Fátima Andreo Vázquez
Economista

De banalidades, cine y comercio justo

Los responsables de gran parte del sufrimiento de otros seres humanos no son furiosos dictadores; ni siquiera los directivos de las grandes corporaciones. O no sólo. Ya que el resto somos colaboradores necesarios.

Cuando Hannah Arendt acuñó la expresión de «La banalidad del mal» (muy bien explicada en la película con el nombre de la filósofa) hacía referencia a un burócrata nazi cuyos actos no contenían un sentimiento de «bien» o «mal». Los cuales no eran disculpables, pero que la autora no consideró que fueran realizados porque el personaje en cuestión estuviese dotado de una inmensa capacidad para la crueldad, sino más bien por su celo profesional. En definitiva, la conclusión sería que existe el mal absoluto, pero que la mayoría de las maldades son cometidas por quienes, simplemente, no quieren complicaciones.

Y me vienen a la cabeza estas ideas al pensar en el tema del comercio justo. Así como la estupenda película “El precio de la codicia”, en la que varios brokers neoyorkinos de diferentes estatus acceden a un juego sucio que tendrá repercusiones en la vida de millones de personas a cambio de importantes cantidades de dinero. Ninguno de los personajes, salvo quizás el gran jefe, interpretado por Jeremy Irons, es mostrado como una persona cruel o siquiera antipática. Son simplemente personas que actúan como seguramente lo harían otras en su lugar. Sacando partido a la situación en que se encuentran.

Porque los responsables de gran parte del sufrimiento de otros seres humanos no son furiosos dictadores; ni siquiera los directivos de las grandes corporaciones. O no sólo. Ya que el resto somos colaboradores necesarios.
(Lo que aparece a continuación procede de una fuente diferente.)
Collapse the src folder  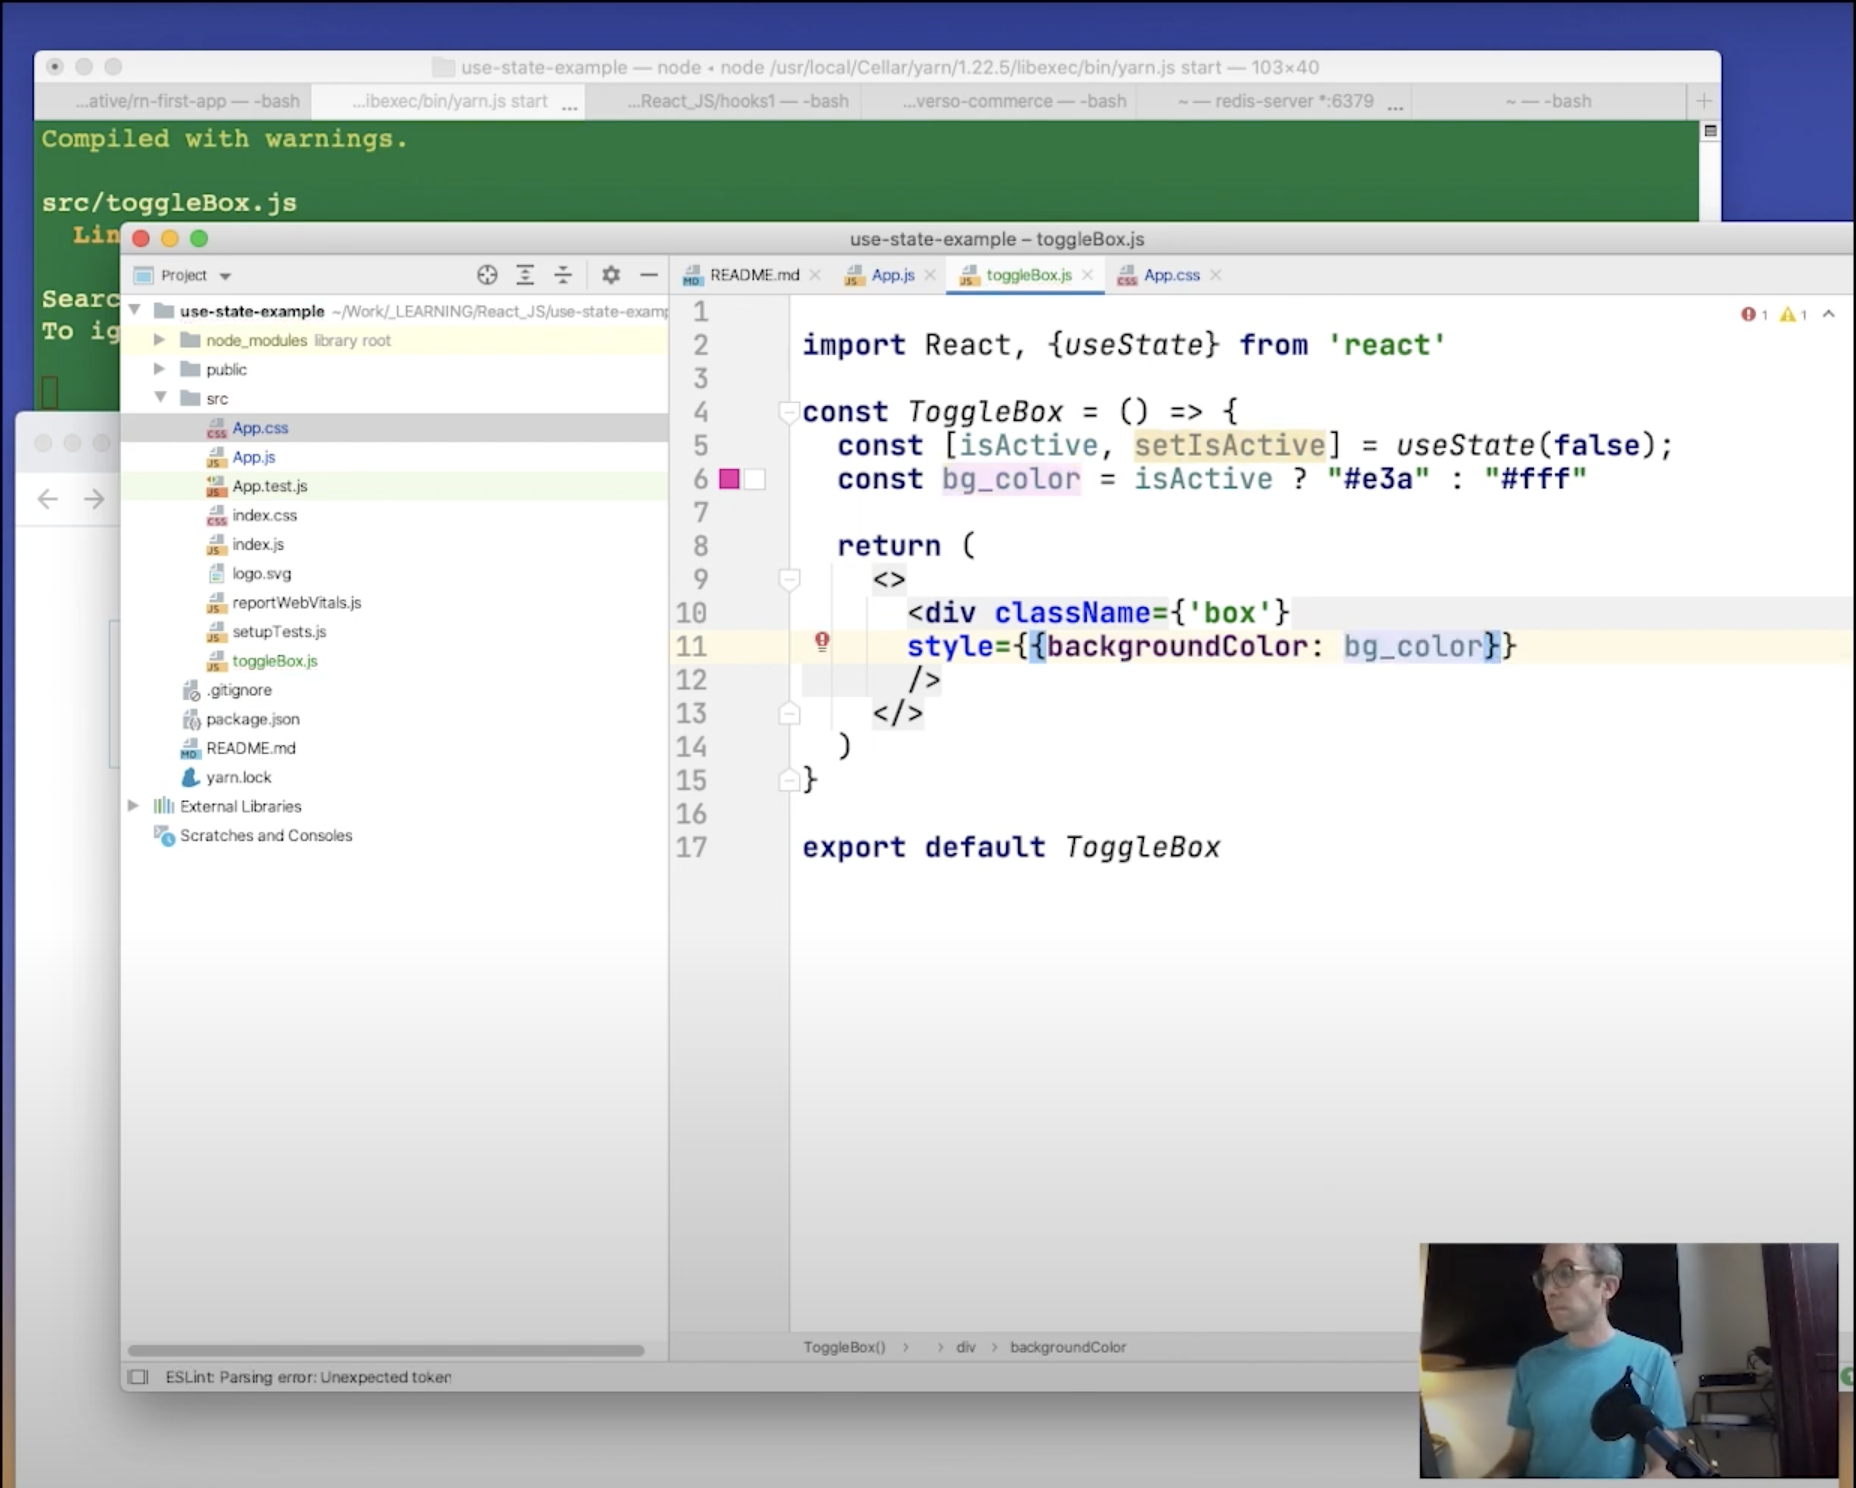coord(160,398)
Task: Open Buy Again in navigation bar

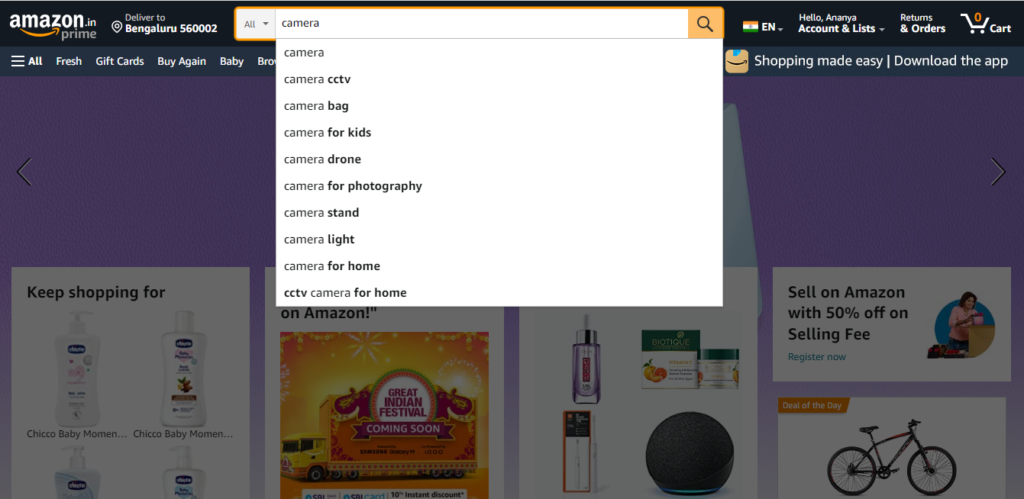Action: click(x=182, y=61)
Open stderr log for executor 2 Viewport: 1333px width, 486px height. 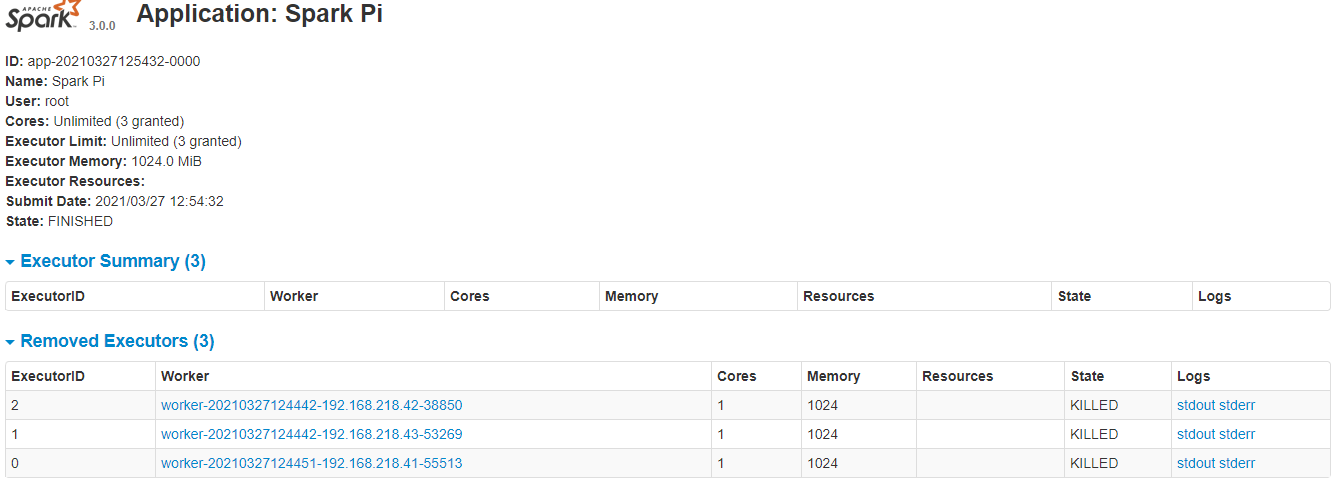point(1237,405)
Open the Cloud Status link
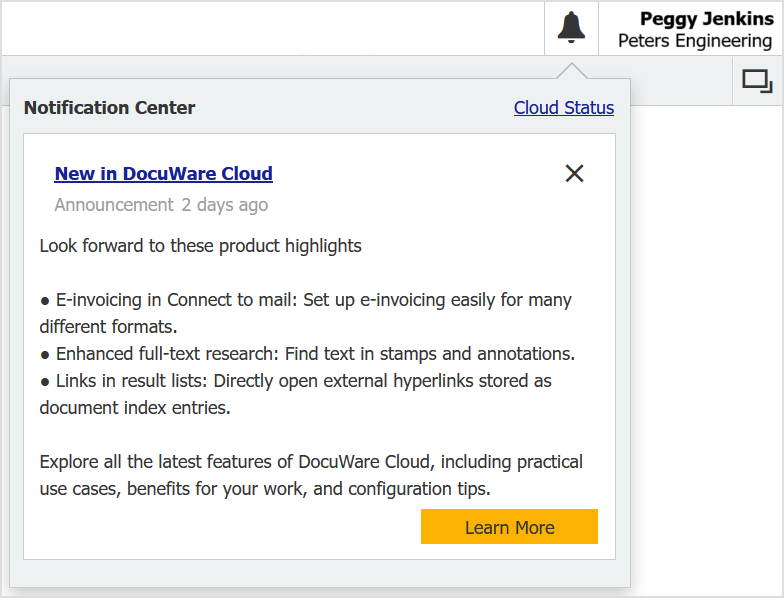 [564, 108]
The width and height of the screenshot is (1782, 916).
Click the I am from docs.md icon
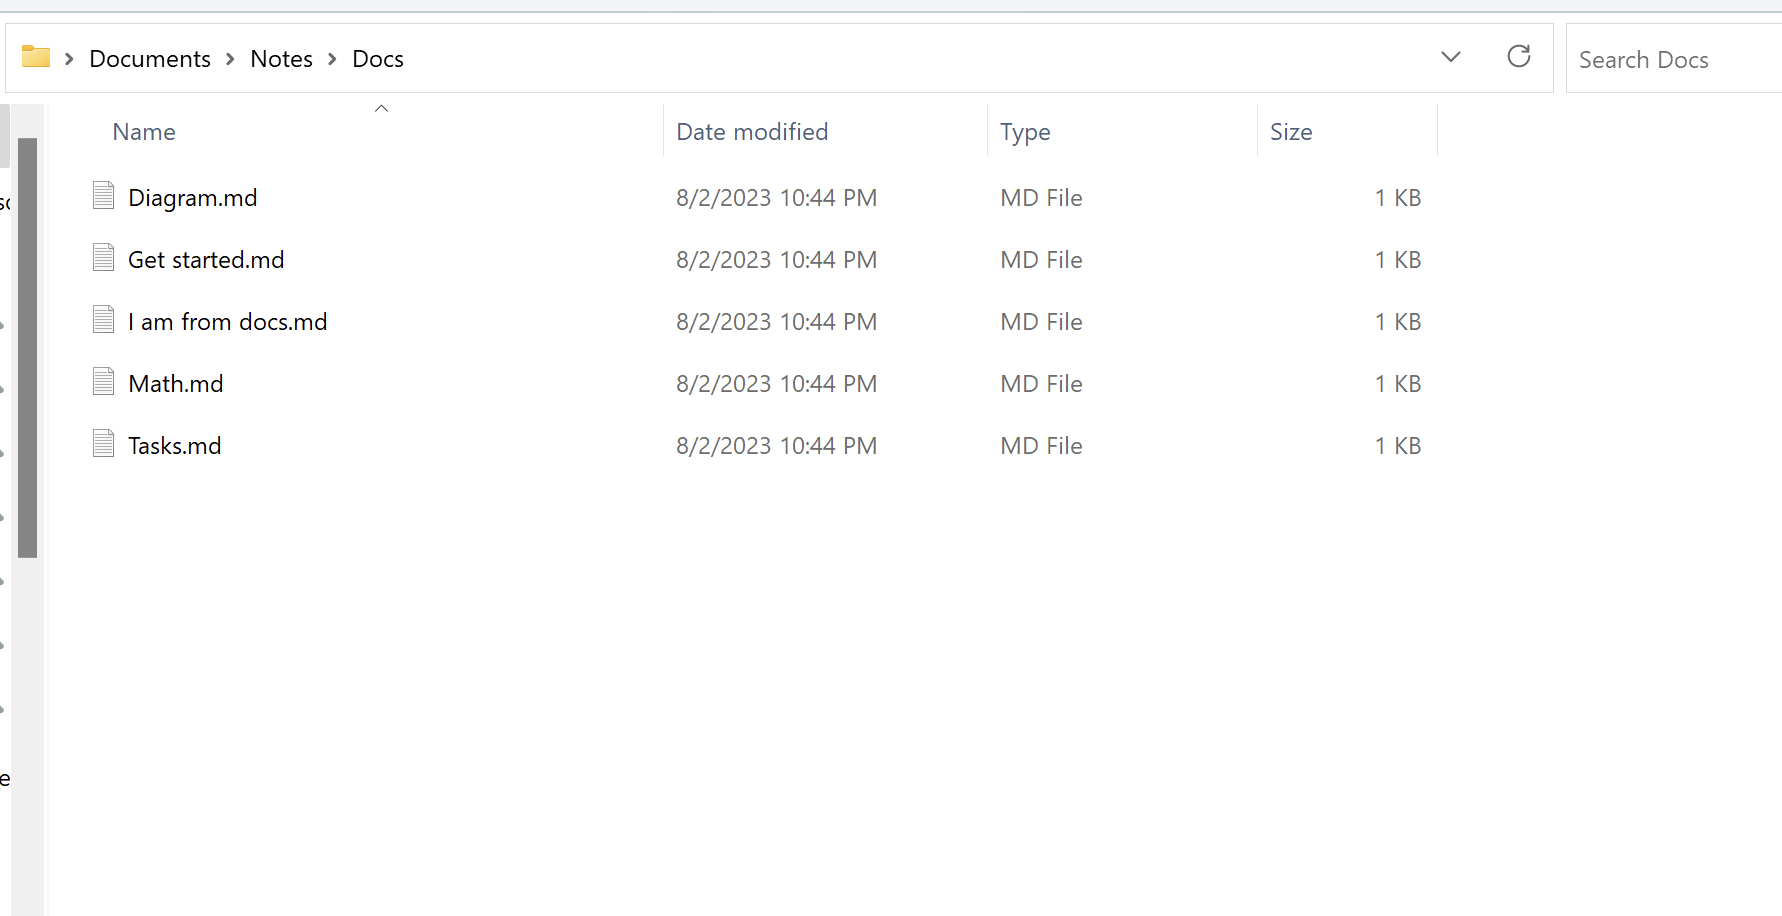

Cuando compramos un chocolate o un café de una marca europea señalada por estar detrás de diversas violaciones de derechos humanos; cuando escogemos una ropa con un «buen» precio gracias al trabajo en condiciones deplorables de mujeres y menores; cuando contratamos nuestra electricidad con una comercializadora que ha tenido conflictos con pueblos de otras tierras por el control de sus recursos naturales; cuando compramos (los más afortunados) un diamante sin comprobar si es «de sangre» (a recordar también la película de Di Caprio), es decir, que no procede de lugares en conflictos financiados por piedras preciosas.

Cuando nuestro consumo se realiza de forma irreflexiva, sin más planteamiento que obtener un objeto deseado al menor precio, estamos contribuyendo al sufrimiento de otras personas. Y por una banalidad, por cierto, en la mayoría de los casos.

Ya en el siglo XVI el comercio triangular ligado al trabajo esclavo estaba basado en productos tan prescindibles para dieta europea como el azúcar, el cacao, el café o el tabaco. Nada muy importante, nada fundamental, pero sí muy rentable para los comerciantes. Y responsables de todo el dolor asociado al esclavismo: la muerte de miles de personas durante su traslado, debido a las penosas travesías; la deportación de 11 millones de mujeres, hombres y niños.

Hoy en día tenemos la oportunidad de obtener los productos tropicales (salvo el tabaco que yo sepa) de comercio justo, es decir, garantizando que en su producción se han pagado salarios justos y se han mantenido unas condiciones laborales dignas; que no ha habido explotación infantil, que se ha respetado el medio ambiente y se ha fomentado la igualdad entre hombres y mujeres.

Todo esto tiene un precio. Pero un precio asumible por gran parte de quienes consumimos estos productos.

El día 13 de mayo se celebra este año el día del comercio justo. Un día interesante para reflexionar sobre nuestro consumo y para plantearnos pequeñas metas de cara a empezar a cambiarlo. Para decidir a favor de productos con garantías de no estar implicados en violaciones de derechos humanos; a favor de productos y comercios de cercanía, cuyo negocio además, repercute en nuestra economía y cuyos ingresos son gravados por impuestos locales. A favor de pagar un poco más, aunque sea consumiendo una cantidad menor. Para decidir hacernos con las riendas de nuestro consumo y no dejarlo en manos de los impulsos o de las pautas que nos marca la publicidad.

Hay muchos pasos que dar para acercarnos a un consumo responsable. Podemos empezar por dejar de comprar una marca determinada asociada a violaciones de derechos humanos, por intentar  acudir a un tipo de comercio más respetuoso con sus proveedores o por sustituir la marca de uno de esos productos tropicales ya citados por otros de comercio justo. Lo demás irá llegando.